_PROMPT_:
Copy the data from its first line through the line containing "This screenshot has height=579, width=853.", substituting "artist profile" for "album cover" and leaving everything else unchanged.

_DATASET ROWS_:
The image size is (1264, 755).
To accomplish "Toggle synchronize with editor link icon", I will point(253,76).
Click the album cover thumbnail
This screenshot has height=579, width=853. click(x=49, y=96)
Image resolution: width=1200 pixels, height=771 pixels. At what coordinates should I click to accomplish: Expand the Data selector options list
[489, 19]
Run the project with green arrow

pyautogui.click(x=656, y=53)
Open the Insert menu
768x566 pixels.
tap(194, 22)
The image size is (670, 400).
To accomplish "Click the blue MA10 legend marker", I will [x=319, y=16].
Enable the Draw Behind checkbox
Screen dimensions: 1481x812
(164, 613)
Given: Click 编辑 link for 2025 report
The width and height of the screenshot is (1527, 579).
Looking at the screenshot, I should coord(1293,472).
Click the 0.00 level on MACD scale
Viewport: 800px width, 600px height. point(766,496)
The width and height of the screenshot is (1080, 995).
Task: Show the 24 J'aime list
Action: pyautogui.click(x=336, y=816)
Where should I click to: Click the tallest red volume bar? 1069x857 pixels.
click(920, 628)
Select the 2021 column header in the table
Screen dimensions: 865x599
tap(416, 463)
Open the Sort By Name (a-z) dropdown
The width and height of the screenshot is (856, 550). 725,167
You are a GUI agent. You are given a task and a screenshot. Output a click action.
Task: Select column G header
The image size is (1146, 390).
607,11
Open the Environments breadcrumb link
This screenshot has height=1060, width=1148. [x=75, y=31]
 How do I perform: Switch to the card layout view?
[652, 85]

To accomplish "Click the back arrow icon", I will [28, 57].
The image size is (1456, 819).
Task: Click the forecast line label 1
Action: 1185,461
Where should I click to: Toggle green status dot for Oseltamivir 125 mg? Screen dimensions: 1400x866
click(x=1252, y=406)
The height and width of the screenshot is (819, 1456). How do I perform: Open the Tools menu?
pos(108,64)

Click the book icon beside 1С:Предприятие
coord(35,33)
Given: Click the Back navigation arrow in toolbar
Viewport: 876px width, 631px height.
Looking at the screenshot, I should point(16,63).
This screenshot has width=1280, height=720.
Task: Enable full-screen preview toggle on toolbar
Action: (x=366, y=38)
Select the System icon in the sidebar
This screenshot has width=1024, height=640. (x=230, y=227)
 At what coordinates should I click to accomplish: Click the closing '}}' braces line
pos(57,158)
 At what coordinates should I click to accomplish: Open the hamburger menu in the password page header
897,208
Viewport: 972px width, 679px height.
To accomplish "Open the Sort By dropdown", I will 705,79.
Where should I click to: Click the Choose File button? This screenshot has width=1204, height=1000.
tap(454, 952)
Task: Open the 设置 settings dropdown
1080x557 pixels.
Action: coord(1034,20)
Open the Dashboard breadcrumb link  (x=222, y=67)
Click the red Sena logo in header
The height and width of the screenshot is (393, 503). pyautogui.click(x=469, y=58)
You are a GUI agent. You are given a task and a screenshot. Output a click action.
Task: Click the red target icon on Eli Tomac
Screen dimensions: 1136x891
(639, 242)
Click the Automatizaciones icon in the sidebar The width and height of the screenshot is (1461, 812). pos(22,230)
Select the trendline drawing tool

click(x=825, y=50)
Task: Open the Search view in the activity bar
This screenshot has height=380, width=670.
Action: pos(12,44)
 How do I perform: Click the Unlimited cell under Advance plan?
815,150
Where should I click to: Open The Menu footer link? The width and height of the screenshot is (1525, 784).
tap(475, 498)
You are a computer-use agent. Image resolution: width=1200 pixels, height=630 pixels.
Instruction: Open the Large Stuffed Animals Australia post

_COMPLETE ANSWER_:
The image size is (1264, 755).
To accomplish "Toggle synchronize with editor link icon", I will point(253,76).
Click the artist profile thumbnail
This screenshot has height=579, width=853. click(x=49, y=96)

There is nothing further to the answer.